We'll also assume $n\geq{s}$; otherwise we can determine $n$ after the first round of sampling. We can update $\pi(n)$ beginning with the second round of sampling:

$$\pi_i(n)\propto\frac{\binom{m_{i-1}}{s_i-k_i}\binom{n-m_{i-1}}{k_i}}{\binom{n}{s_i}}\pi_{i-1}(n)$$ $$\propto\pi_1(n)\prod_{j=2}^i\frac{(n-m_{j-1})!(n-s_j)!}{n!(n-m_{j-1}-k_j)!}$$

Implemented as an R function:

pn <- function(s, k, prior) {
  l <- length(s)
  m <- cumsum(k[-l])
  s <- s[-1]
  k <- k[-1]
  function(n) pmax(prior(n)*exp(colSums(lgamma(outer(1 - m, n, "+")) + lgamma(outer(1 - s, n, "+")) - lgamma(outer(1 - m - k, n, "+"))) - (l - 1)*lgamma(n + 1)), 0, na.rm = TRUE)
}

For example, say $\pi_1(n)\sim{U(8,30)}$, $k=5,3,1$, and $s=5,5,5$.

k <- c(5, 3, 1)
s <- rep(5, 3)

post <- pn(s, k, function(n) 1)
like <- post(8:30)
plot(8:30, like/sum(like), xlab = "n", ylab = "p(n)", col = "blue", pch = 3)

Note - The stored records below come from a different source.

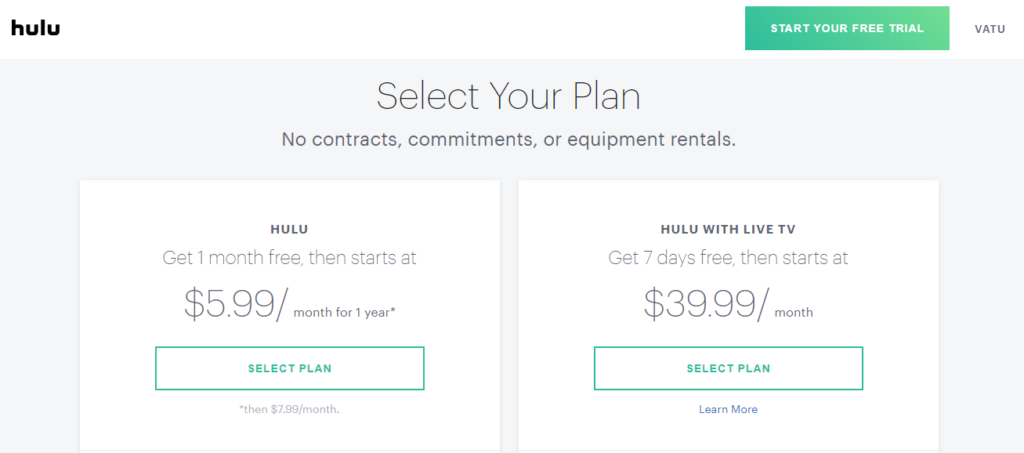Image resolution: width=1024 pixels, height=453 pixels.
Task: Click the 'month for 1 year*' label
Action: click(x=345, y=313)
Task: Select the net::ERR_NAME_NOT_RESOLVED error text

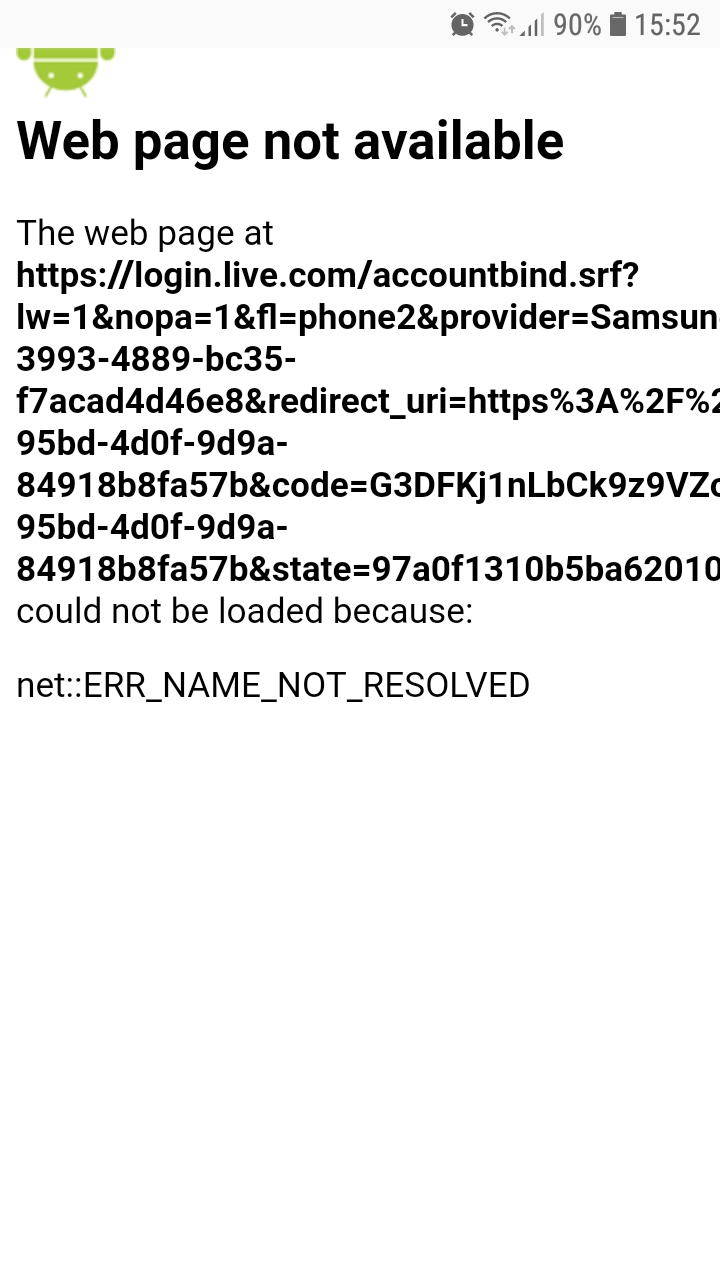Action: tap(273, 685)
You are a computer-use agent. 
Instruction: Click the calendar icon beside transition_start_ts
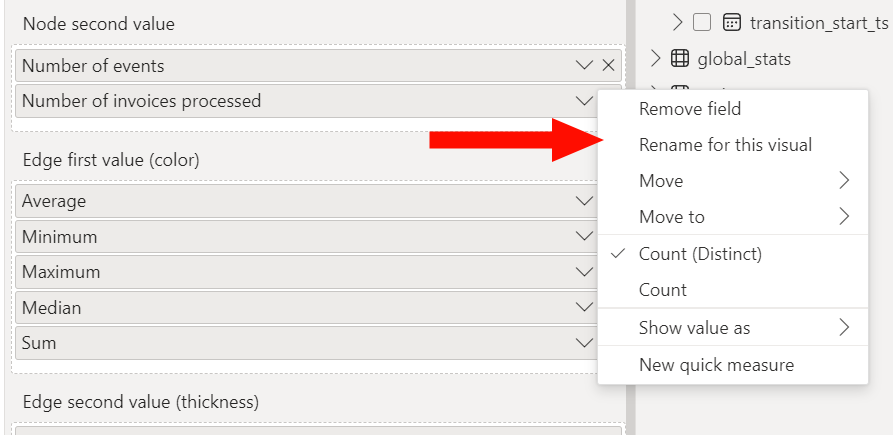pos(732,22)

We can verify the results with simulation:

library(parallel)
set.seed(724526144)
nreps <- tabulate(sample(23, 23e6, TRUE), 23)
clust <- makeCluster(detectCores() - 1)
clusterExport(clust, c("nreps", "s", "k"))
sim <- unlist(parLapply(clust, 1:23, function(i) sum(replicate(nreps[i], all(cumsum(!duplicated(c(replicate(3, sample(i + 7, 5)))))[cumsum(s)] == cumsum(k))))))
stopCluster(clust)
points(8:30, sim/sum(sim), col = "orange")
legend("topright", legend = c("Posterior likelihood", "Simulation"), col = c("blue", "orange"), pch = c(3, 1))

If we had observed $k=5,4,2$ instead of $k=5,3,1$, we can see the posterior distribution shift toward larger values of $n$.

k <- c(5, 4, 2)

post <- pn(s, k, function(n) 1)
like <- post(8:30)
plot(8:30, like/sum(like), xlab = "n", ylab = "p(n)", col = "blue", pch = 3)

Again verifying the results with simulation:

set.seed(353678169)
nreps <- tabulate(sample(23, 23e6, TRUE), 23)
clust <- makeCluster(detectCores() - 1)
clusterExport(clust, c("nreps", "s", "k"))
sim <- unlist(parLapply(clust, 1:23, function(i) sum(replicate(nreps[i], all(cumsum(!duplicated(c(replicate(3, sample(i + 7, 5)))))[cumsum(s)] == cumsum(k))))))
stopCluster(clust)
points(8:30, sim/sum(sim), col = "orange")
legend("topright", legend = c("Posterior likelihood", "Simulation"), col = c("blue", "orange"), pch = c(3, 1))

Answer 3

This is known as the Mark and Recapture problem, because the people who most often encounter it are ecologists estimating population size. There are many methods available, which you can find by searching for "Mark and Recapture".